**REQUIREMENT**
Format each line of the material below as a string in a JSON list, one string per line, skipping blank lines and leaving out the pictures.

**MATERIAL FOR THIS TASK**
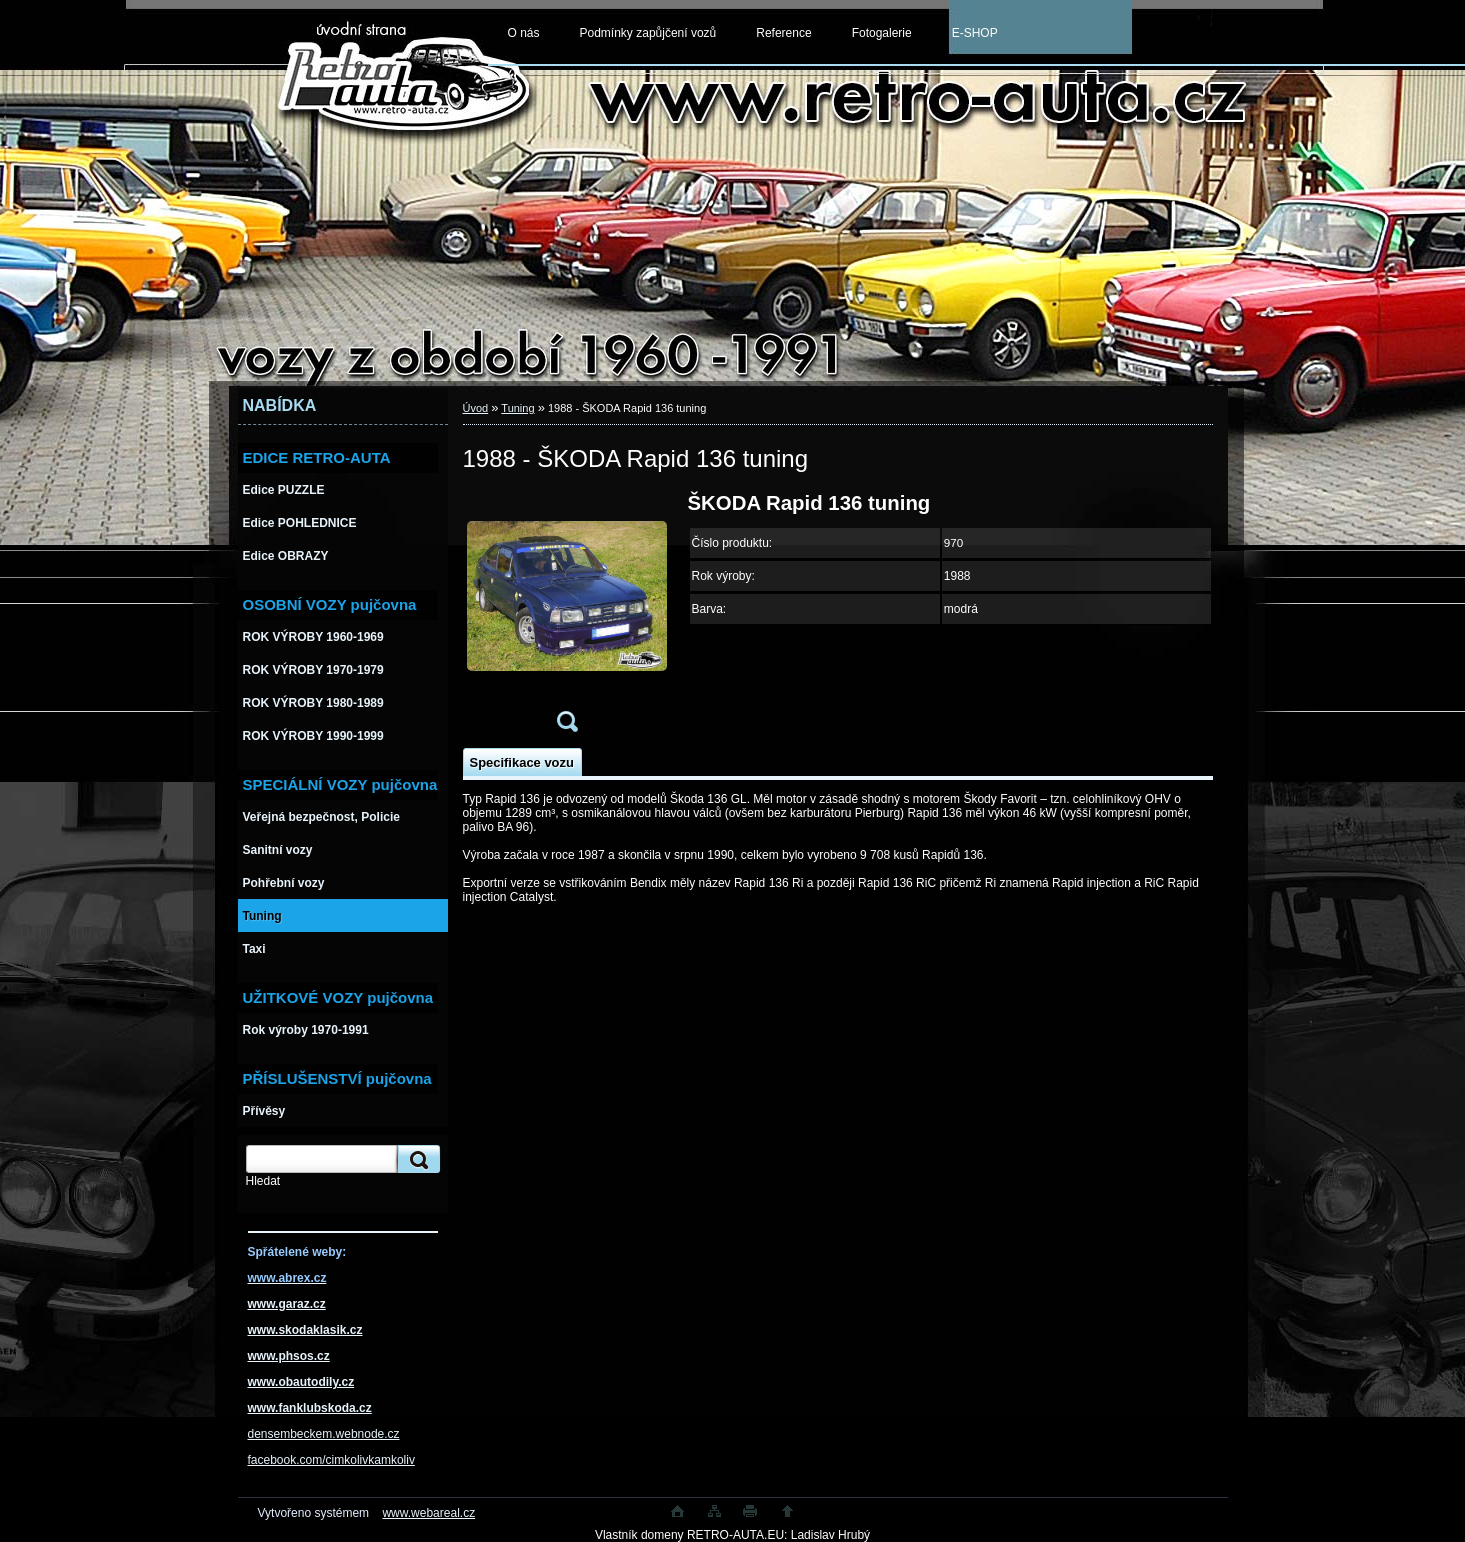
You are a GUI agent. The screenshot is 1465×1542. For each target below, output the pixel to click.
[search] (416, 1159)
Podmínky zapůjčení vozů (648, 33)
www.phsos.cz (289, 1356)
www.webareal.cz (428, 1513)
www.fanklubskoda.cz (310, 1408)
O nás (524, 33)
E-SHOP (975, 33)
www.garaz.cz (287, 1304)
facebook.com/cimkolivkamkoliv (331, 1460)
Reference (783, 33)
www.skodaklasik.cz (305, 1330)
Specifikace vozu (522, 762)
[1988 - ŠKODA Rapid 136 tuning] (567, 618)
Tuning (517, 408)
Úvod (476, 408)
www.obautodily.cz (301, 1382)
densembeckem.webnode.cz (324, 1434)
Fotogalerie (882, 33)
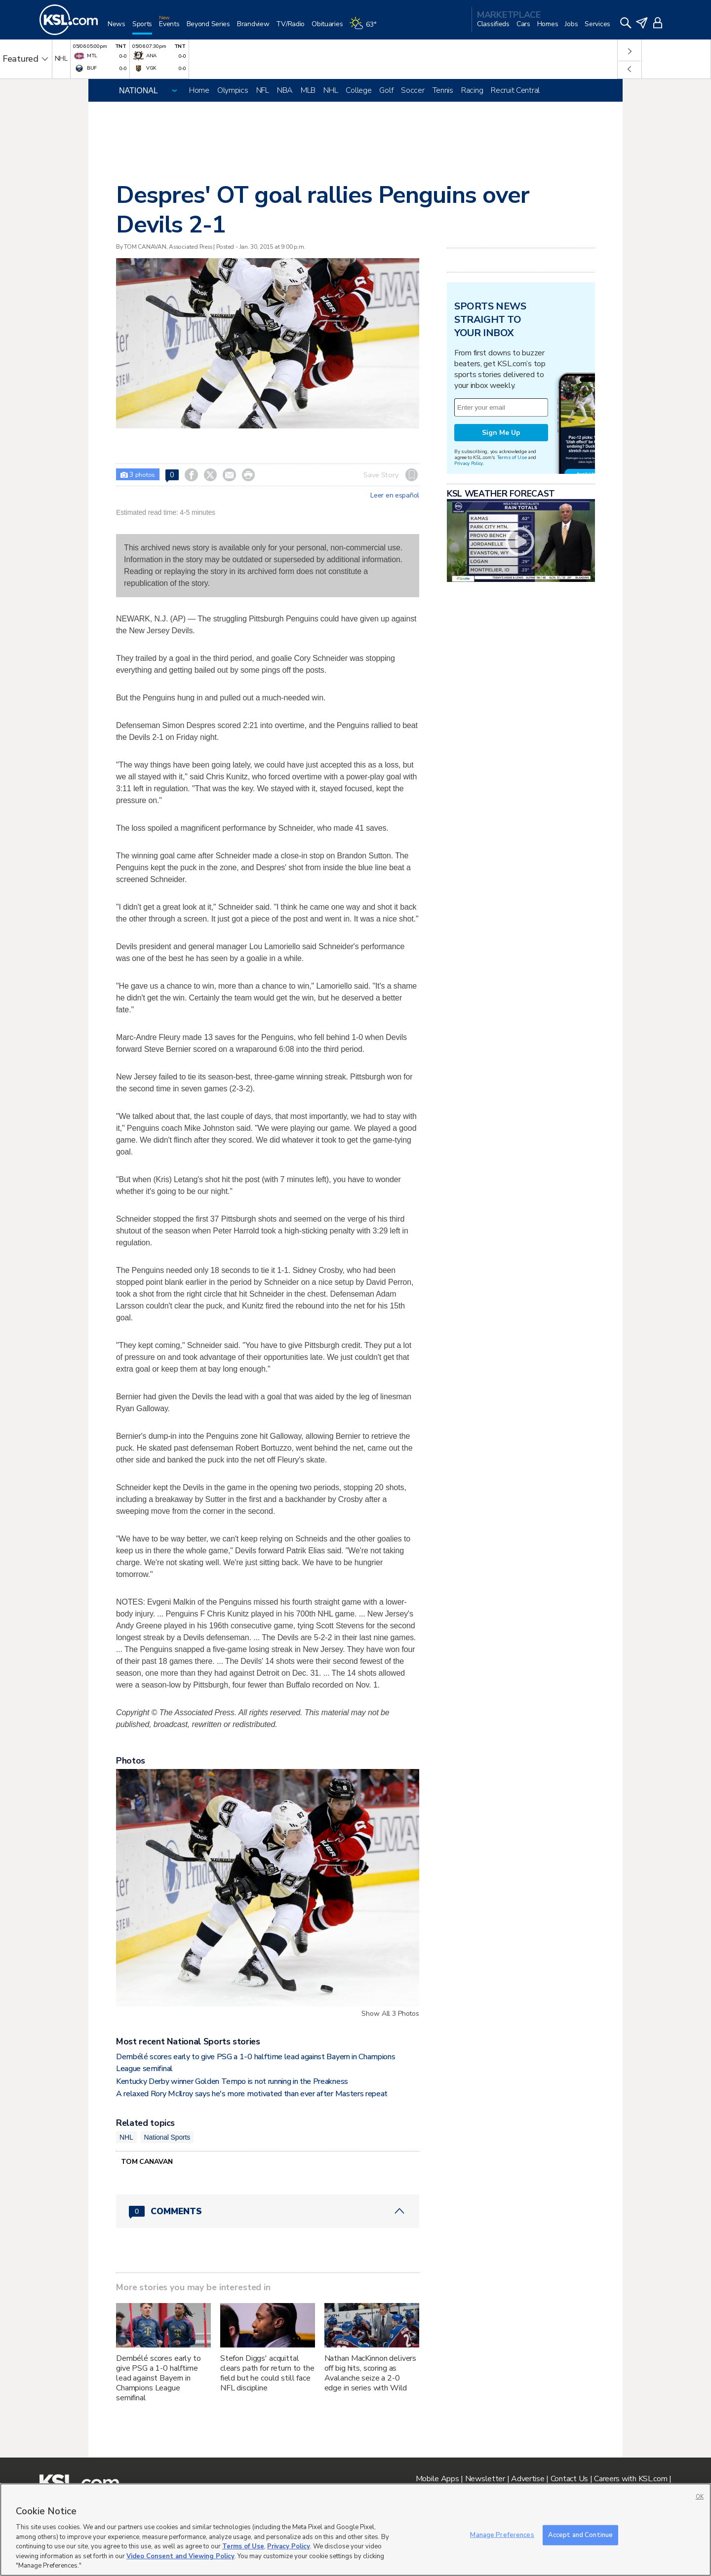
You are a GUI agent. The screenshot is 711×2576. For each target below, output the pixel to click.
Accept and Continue (580, 2534)
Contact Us (569, 2478)
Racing (472, 90)
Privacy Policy (468, 463)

**FULL ANSWER**
[
  "You are a GUI agent. The screenshot is 1465×1542. For each target below, output the pixel to click.",
  "[search] (416, 1159)",
  "Podmínky zapůjčení vozů (648, 33)",
  "www.phsos.cz (289, 1356)",
  "www.webareal.cz (428, 1513)",
  "www.fanklubskoda.cz (310, 1408)",
  "O nás (524, 33)",
  "E-SHOP (975, 33)",
  "www.garaz.cz (287, 1304)",
  "facebook.com/cimkolivkamkoliv (331, 1460)",
  "Reference (783, 33)",
  "www.skodaklasik.cz (305, 1330)",
  "Specifikace vozu (522, 762)",
  "[1988 - ŠKODA Rapid 136 tuning] (567, 618)",
  "Tuning (517, 408)",
  "Úvod (476, 408)",
  "www.obautodily.cz (301, 1382)",
  "densembeckem.webnode.cz (324, 1434)",
  "Fotogalerie (882, 33)",
  "You are a GUI agent. The screenshot is 711×2576. For each target below, output the pixel to click.",
  "Accept and Continue (580, 2534)",
  "Contact Us (569, 2478)",
  "Racing (472, 90)",
  "Privacy Policy (468, 463)"
]